Mateus295 10/01/2019
"Ser negro não é uma condição dada, a priori. É um vir a ser. Ser negro é tornar-se negro"
"[...] Ser negro não é uma condição dada, a priori. É um vir a ser. Ser negro é tornar-se negro".
Ano passado comecei a pensar mais atentamente às questões raciais como um processo de autodescoberta, de ir atrás de me encontrar e me identificar. O que neste livro eu entendo como quebrar as interiorizações do Ideal de Ego, pautado na valorização de valores brancos, e buscar uma ressignificação nova e coerente com o corpo negro. Desta forma, me estimulei a cumprir uma meta de ler ao menos um livro por mês sobre questões raciais, "Tornar-se negro" foi o primeiro.
O livro trata-se de uma pesquisa pensada por Neusa Santos em que ela alia o reconhecimento da identidade negra com a ascensão social no Brasil. Antes de tudo, ela demonstra como é difícil os negros se identificarem como negros, quando o Ego Ideal faz com que eles neguem todos seus valores e atitudes para aderir conceitos perpetuados por brancos. Isso porque, só dessa forma eles conseguiriam ascender socialmente.
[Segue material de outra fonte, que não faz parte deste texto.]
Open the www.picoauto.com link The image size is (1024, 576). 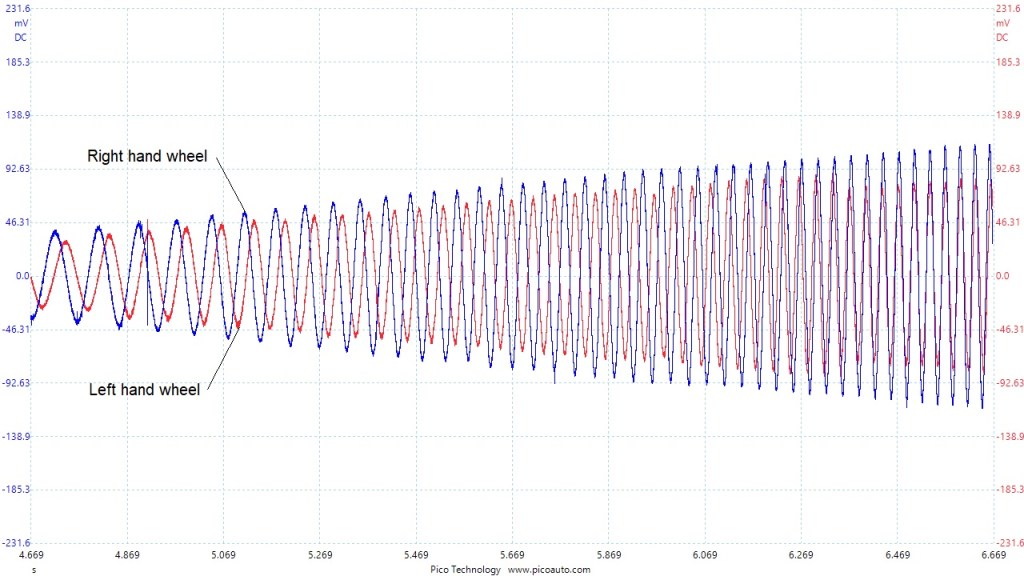click(x=549, y=569)
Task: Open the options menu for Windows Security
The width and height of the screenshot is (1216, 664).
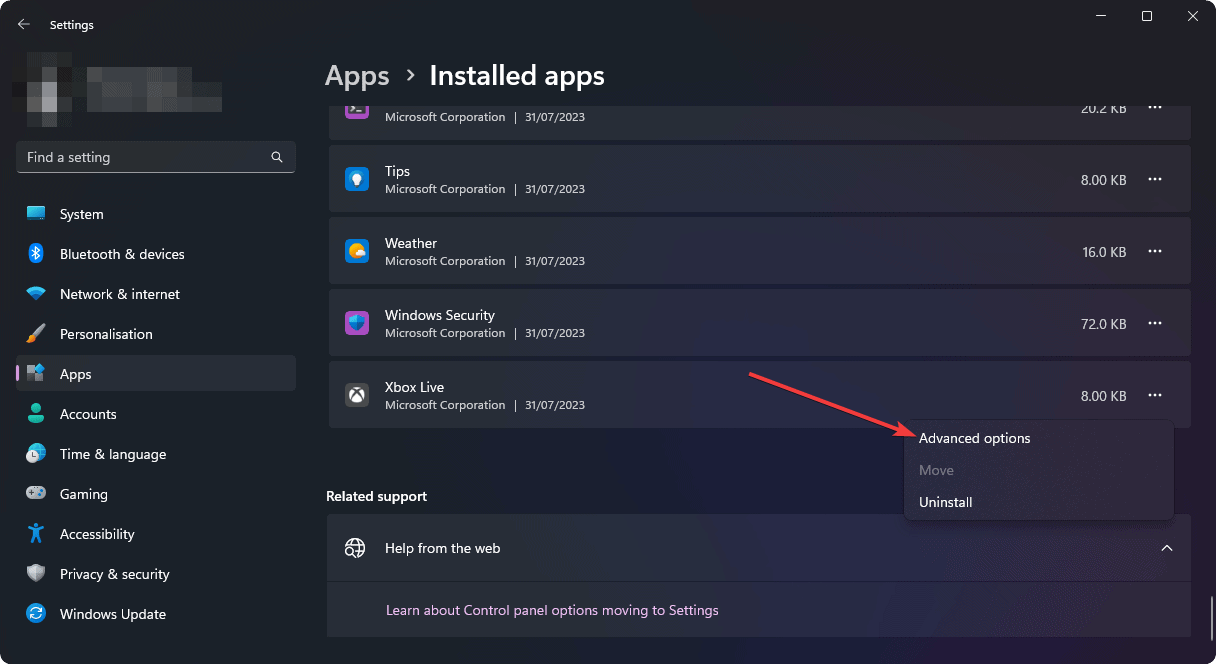Action: 1155,323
Para ser um negro bem-sucedido na fase pós-abolicionista você teria que continuar perpetuando o comportamento dócil, submisso, sereno que eram colocados para os escravos.
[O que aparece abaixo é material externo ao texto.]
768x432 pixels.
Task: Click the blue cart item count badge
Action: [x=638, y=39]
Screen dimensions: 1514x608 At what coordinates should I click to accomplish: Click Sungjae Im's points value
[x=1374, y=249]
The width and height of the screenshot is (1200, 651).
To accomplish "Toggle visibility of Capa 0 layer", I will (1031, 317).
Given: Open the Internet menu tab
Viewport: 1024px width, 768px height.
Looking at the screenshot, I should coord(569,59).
Muitas ideias são postas ao longo do livro que nos fazem refletir como o negro é totalmente esvaziado e posto para reafirmar hábitos de brancos ou incentivados a fazerem melhor para serem "aceitos" na sociedade. É usado até o termo de perder a cor, quando um negro passa a ascender. Mas esse processo vai muito além quando os negros começam a negar seu corpo, e aí surge o mito negro com discursos como: "beiço grosso", "nariz chato e grosso", "cabelo ruim", "bundão", "primitivismo", "potência sexual", e por aí vai. O que gera os esforços para enganar esses traços exteriores, como afilar o nariz e alisar o cabelo.
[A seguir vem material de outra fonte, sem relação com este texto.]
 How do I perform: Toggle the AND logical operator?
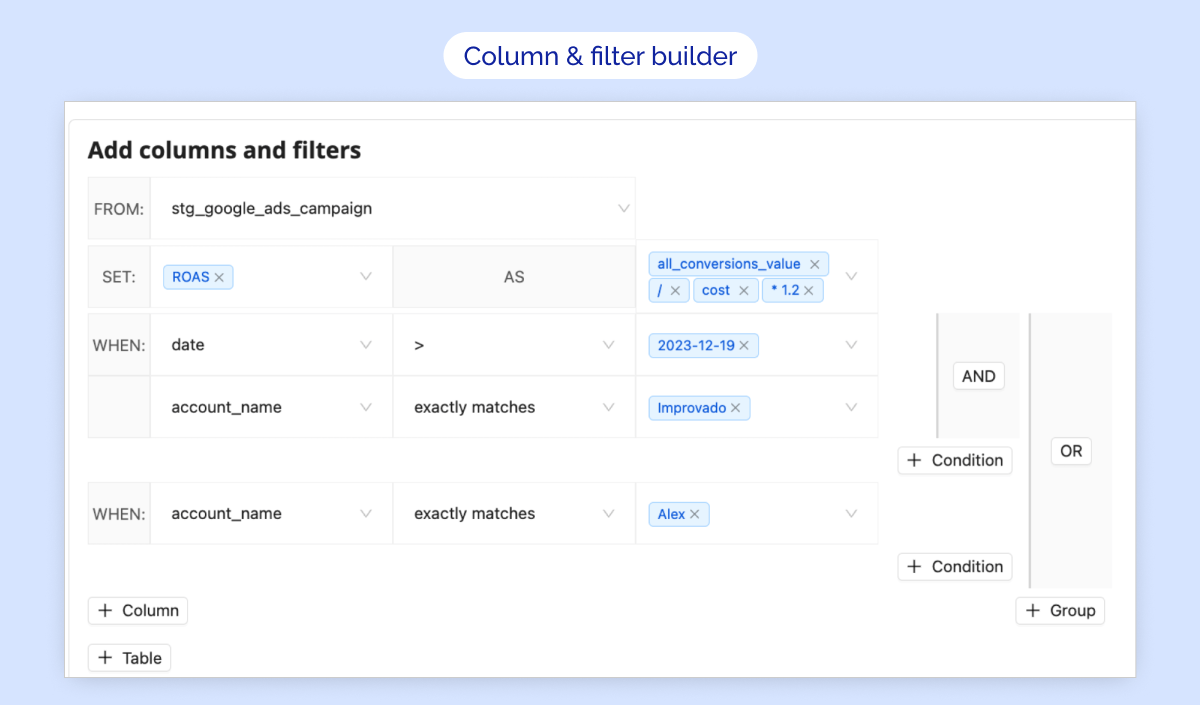[x=978, y=376]
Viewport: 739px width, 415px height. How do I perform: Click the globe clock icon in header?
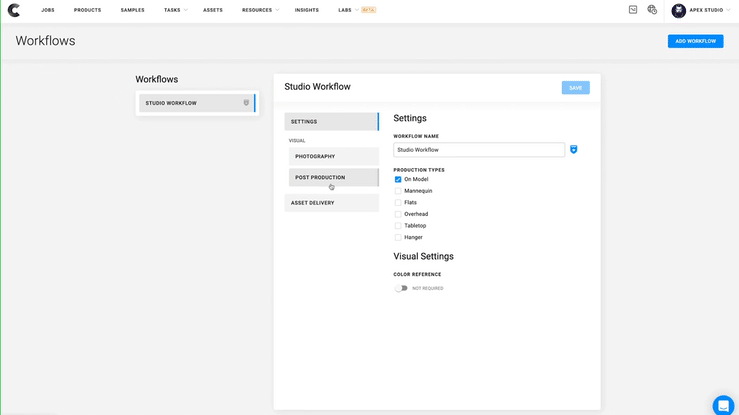coord(652,10)
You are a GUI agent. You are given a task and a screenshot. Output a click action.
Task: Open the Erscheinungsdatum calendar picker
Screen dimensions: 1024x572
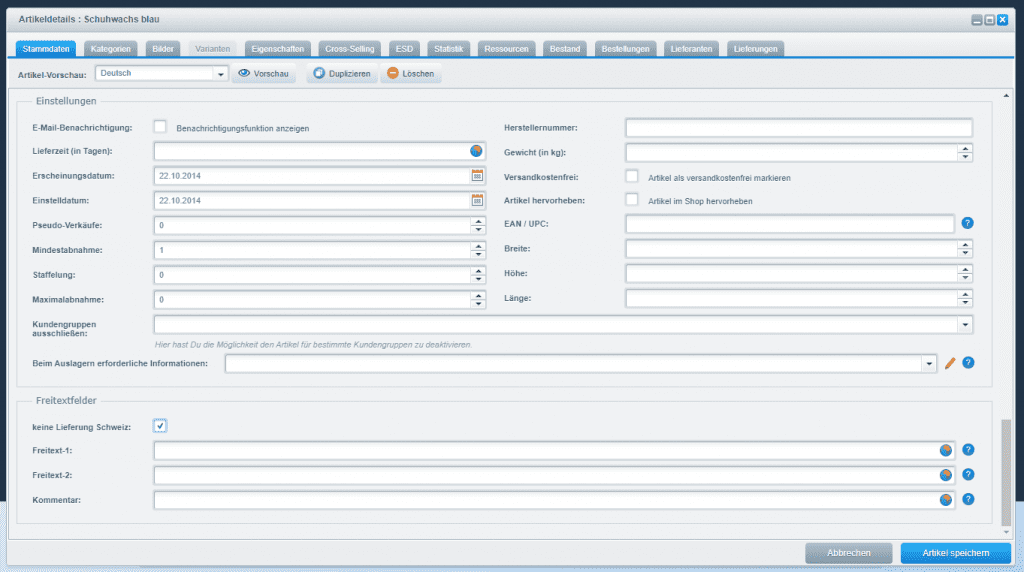(x=477, y=175)
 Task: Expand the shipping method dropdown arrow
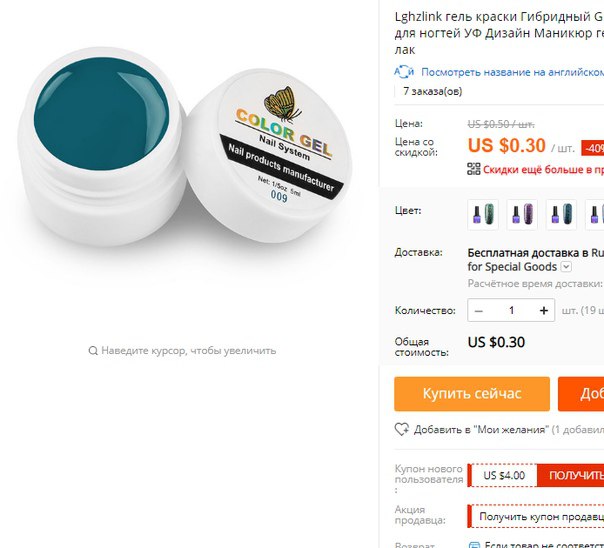[x=566, y=266]
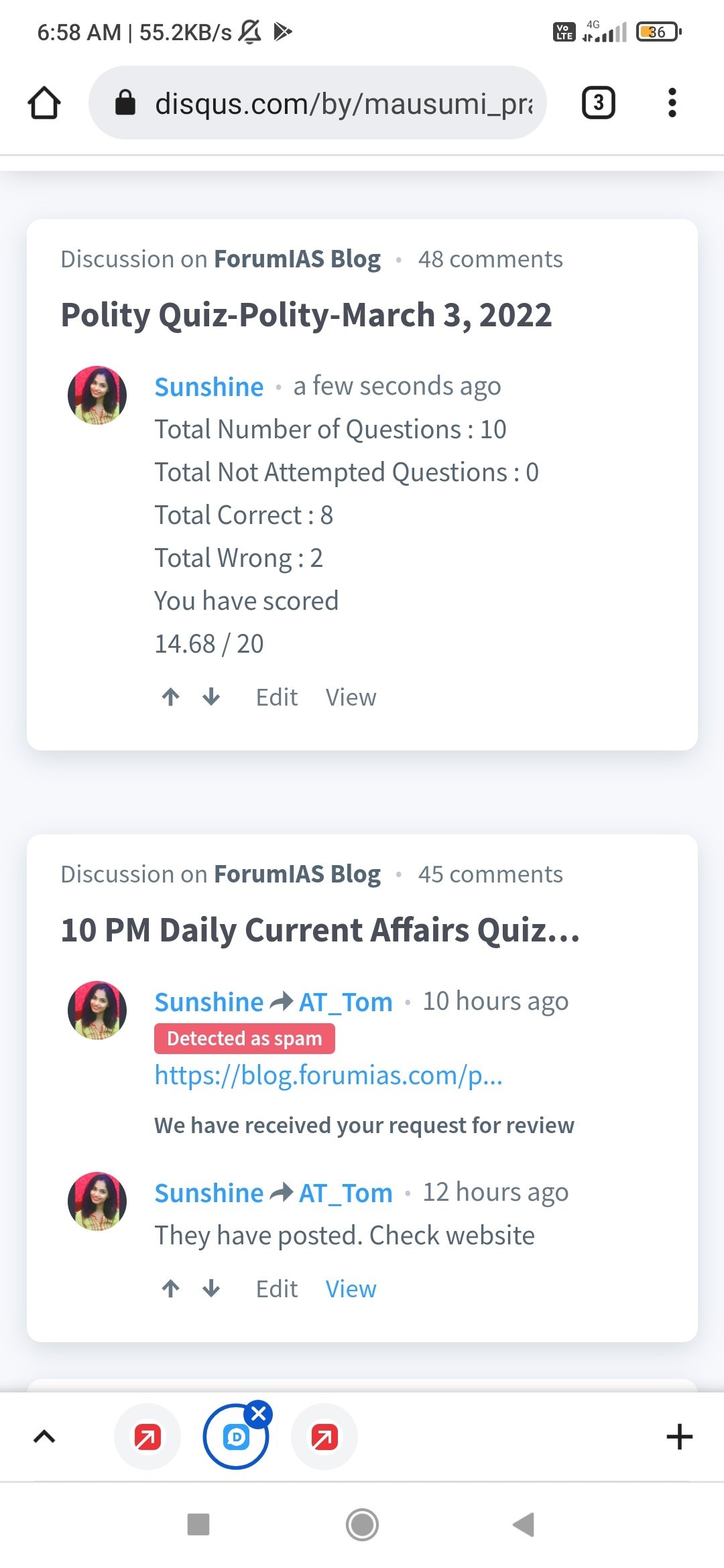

"Alguns estereótipos que constituem a mitologia negra adquirem, a nível do discurso, uma significação aparentemente positiva. O "privilégio da sensibilidade" que se materializa na musicalidade e ritmicidade do negro, a singular resistência física e extraordinária potência e desempenho sexuais, são atributos que revelam um falso reconhecimento de uma suposta superioridade negra. Todos estes "dons" estão associados à "irracionalidade" e "primitivismo" do negro em oposição à "racionalidade" e "refinamento" do branco".
O livro é permeado por falas que a autora conseguiu de 10 jovens negros em ascensão no Brasil. Essas falas tomam maior forma no final do livro, parte em que suas falas são separadas em temas privilegiados: representações de si (definições, fantasias e estereótipos sexuais, representação do corpo, o mulato), das estratégias de ascensão (ser o melhor, aceitar a mistificação [perder a cor, negar as tradições negras e não falar no assunto]) e do preço da ascensão.
"Tornar-se Negro" é um livro introdutório muito importante para quem quer começar a entender como a questão racial impacta os negros e como o racismo está nas entrelinhas, não apenas nas atitudes externas como em atitudes próprias do negro. Acredito que o livro tenta explanar como a identidade negra foi perdida pela assimilação dos valores brancos como sinônimo de certo a se fazer para dar certo na vida, mas ao mesmo tempo estimula que isso seja mudado, que encontremos o nosso verdadeiro Ideal de Ego. Leitura importantíssima.